METHODS: Both observers assessed 48 capillary blood samples from 24 patients with diabetes. The observers were mutually blind and assessed their findings according to a specific item randomization list that allowed observers to specify whether Enderlein structures were visible or not.

RESULTS: The interobserver reliability for the visibility of various structures was kappa = .35 (95% CI: .27-.43), the test-retest reliability was kappa = .44 (95% CI: .36-.53).

CONCLUSIONS: This pilot study indicates that Enderlein darkfield analysis is very difficult to standardize and that the reliability of the diagnostic test is low.

3rd study

Although human blood is believed to be a sterile environment, recent studies suggest that pleomorphic bacteria exist in the blood of healthy humans. These studies have led to the development of “live-blood analysis,” a technique used by alternative medicine practitioners to diagnose various human conditions, including allergies, cancer, cardiovascular disease and septicemia. We show here that bacteria-like vesicles and refringent particles form in healthy human blood observed under dark-field microscopy. These structures gradually increase in number during incubation and show morphologies reminiscent of cells undergoing division. Based on lipid analysis and Western blotting, we show that the bacteria-like entities consist of membrane vesicles containing serum and exosome proteins, including albumin, fetuin-A, apolipoprotein-A1, alkaline phosphatase, TNFR1 and CD63. In contrast, the refringent particles represent protein aggregates that contain several blood proteins. 16S rDNA PCR analysis reveals the presence of bacterial DNA in incubated blood samples but also in negative controls, indicating that the amplified sequences represent contaminants. These results suggest that the bacteria-like vesicles and refringent particles observed in human blood represent non-living membrane vesicles and protein aggregates derived from blood. The phenomena observed during live-blood analysis are therefore consistent with time-dependent decay of cells and body fluids during incubation ex vivo.

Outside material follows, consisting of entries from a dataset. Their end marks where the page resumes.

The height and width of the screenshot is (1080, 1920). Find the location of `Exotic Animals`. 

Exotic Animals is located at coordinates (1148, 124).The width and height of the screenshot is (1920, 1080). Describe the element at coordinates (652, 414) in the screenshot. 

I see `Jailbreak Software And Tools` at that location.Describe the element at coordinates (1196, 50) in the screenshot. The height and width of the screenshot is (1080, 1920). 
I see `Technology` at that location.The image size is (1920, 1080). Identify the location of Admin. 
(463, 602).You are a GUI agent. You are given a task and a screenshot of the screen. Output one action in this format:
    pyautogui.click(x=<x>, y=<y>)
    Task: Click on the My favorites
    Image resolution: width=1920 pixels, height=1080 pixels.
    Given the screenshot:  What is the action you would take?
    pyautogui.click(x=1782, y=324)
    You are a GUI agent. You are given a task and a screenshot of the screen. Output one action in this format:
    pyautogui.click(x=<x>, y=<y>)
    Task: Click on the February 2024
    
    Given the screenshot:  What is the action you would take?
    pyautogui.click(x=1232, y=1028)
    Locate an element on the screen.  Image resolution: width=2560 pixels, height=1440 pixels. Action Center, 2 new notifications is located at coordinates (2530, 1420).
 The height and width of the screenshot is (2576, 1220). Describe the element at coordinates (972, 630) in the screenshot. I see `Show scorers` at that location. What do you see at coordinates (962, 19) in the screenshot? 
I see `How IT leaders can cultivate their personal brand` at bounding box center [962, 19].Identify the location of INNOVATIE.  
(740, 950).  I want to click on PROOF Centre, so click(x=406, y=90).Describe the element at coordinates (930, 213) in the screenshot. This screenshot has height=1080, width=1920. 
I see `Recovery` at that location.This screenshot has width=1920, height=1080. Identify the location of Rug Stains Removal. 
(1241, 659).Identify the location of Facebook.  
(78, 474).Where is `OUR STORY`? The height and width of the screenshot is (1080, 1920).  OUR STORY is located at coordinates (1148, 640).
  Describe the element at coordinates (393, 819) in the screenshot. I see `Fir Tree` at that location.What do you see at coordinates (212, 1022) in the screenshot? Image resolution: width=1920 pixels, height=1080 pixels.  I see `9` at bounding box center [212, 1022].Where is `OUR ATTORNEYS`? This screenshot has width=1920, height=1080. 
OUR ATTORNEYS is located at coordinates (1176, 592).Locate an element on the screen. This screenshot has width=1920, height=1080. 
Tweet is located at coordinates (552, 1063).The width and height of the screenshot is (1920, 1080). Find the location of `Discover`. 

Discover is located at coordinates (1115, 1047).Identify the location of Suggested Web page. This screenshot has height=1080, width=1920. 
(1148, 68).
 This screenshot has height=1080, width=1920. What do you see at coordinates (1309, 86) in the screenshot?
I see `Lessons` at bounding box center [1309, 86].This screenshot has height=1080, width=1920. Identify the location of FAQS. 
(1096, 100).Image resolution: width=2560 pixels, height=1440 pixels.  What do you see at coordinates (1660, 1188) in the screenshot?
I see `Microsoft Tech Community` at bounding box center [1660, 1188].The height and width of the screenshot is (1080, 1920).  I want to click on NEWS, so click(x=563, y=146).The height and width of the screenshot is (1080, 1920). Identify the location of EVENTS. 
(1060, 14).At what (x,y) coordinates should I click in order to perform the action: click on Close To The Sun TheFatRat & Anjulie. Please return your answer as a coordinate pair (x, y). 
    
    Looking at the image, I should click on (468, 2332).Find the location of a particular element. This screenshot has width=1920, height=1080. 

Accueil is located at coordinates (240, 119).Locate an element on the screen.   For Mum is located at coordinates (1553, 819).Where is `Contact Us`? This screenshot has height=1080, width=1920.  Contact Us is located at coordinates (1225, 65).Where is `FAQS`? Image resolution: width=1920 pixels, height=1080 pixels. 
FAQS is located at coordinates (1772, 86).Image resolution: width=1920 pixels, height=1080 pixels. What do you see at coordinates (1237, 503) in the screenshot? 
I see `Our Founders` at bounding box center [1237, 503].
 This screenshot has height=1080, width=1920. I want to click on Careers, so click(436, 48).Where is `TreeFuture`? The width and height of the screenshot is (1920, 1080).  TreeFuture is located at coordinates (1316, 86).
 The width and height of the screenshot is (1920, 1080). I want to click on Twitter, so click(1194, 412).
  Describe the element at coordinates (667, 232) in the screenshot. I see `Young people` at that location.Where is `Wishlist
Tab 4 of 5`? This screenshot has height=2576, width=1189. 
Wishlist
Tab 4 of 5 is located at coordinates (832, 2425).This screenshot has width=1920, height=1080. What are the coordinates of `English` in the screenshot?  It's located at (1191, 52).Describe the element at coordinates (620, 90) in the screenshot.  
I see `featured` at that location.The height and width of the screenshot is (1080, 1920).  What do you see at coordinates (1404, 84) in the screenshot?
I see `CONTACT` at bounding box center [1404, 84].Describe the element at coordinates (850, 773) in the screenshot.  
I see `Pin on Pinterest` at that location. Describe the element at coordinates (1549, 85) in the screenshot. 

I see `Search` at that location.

So, what does all of this mean?

It means that LBA is not a valid diagnostic tool. Its use carries the serious danger of making false-positive and false-negative diagnoses. LBA has a poor reproducibility and is prone to all sorts of artefacts (including temperature, time, contaminants, method of obtaining the blood sample, etc.) that influence RCA. RCA is a normal and reversible phenomenon that determines the flow properties of blood in vivo. In itself, it is not a sign of any disease or disposition to fall ill.

In a nutshell:

LBA is an ideal tool for quacks to rip off their gullible clients.